Thanks for sharing this Sven.
Applets never took off except after the initial hype. The only applet I use nowadays is my bank website which uses an applet to authenticate users (besides the login/password). Like it or not, applets reached their "end of life" long time back.
When JWS was introduced, I was pretty excited, especially with the fact it could automagically grab and install the updates. Sadly, it did not find much use in the real world considering practically everyone is preferring a 'thin/web' client. And of course you now have the mobile clients. Overall things dont look good for conventional thick clients.
I suspect the self signed certs being not allowed could have more of a commercial reason behind them. I think one of the comments from the links you posted sums it nicely
Ridiculous that an applet will need signing only for running in sandbox!
Flash does not need that, Silverlight neither!
What is the reasoning behind it besides that Oracle cannot make the sandbox work reliably?
A lot of very useful unsigned applets (math, physics, etc.) are out there; and they will not run after 7u51 just because "programmers" at Oracle are not able / willing to do their duties?!
Who will use applets in the future, who will pay for a 1 year certificate 200-300$ (besides maybe the large gaming studios)?
Shame on you Oracle for killing such a good platform!
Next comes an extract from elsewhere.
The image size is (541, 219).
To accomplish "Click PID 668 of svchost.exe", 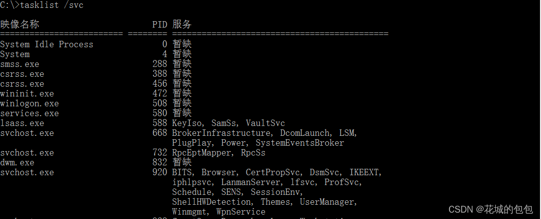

Over the years I have deployed many Applets and WebStart applications but I now only have one Applet and no WebStart applications still live. The Applet is 10 or so years old and is used to display data that I have found by research and users of the Applet have submitted; it most definitely runs within the Sandbox. I was thinking of updating the Applet but the changes to the security model mean I shall just withdraw it.
Oracle seem to have a basic misunderstanding of what signing an application/Applet does for security. Anyone can purchase from a CA a signed certificate but it does not prove they are trustworthy; it only attempts to prove that they are who they say they are and even then the checks made are pretty thin. Al Capone could have purchased one. A Mafia boss could purchase one. Osama bin Laden could have purchased one.
The new security model for Java will just be another nail in the coffin of Java based web application clients.
posted 6 years ago
Maneesh Godbole wrote:
Like it or not, applets reached their "end of life" long time back.
Well, I wouldn't go that far. I agree that applets "never took off", but there is obviously still some need for RIAs that require more reliability/memory/performance than an AJAX-Framework can provide. And even if applets never reached the popularity they deserved(!) I believe they will never really die as well. Even this forum still offers "Applets" as a category that has its visitors (e.g. you and me)
But I really think somewhere on the way something went terribly wrong, now that everyones first appoach to RIA is using HTML/CSS/AJAX ... with HTML5 as the latest consequence of that development. Don't get me wrong: HTML5 is a good thing ... but still a result of a wrong market-development.
Applets will probably never reach the mobile market, but I really wish (but don't expect) some revplution would happen that provides a different, more solid (non-java?) solution for RIAs ... and no HTML-based patchwork that was developed because all the lemmings walked in the wrong direction.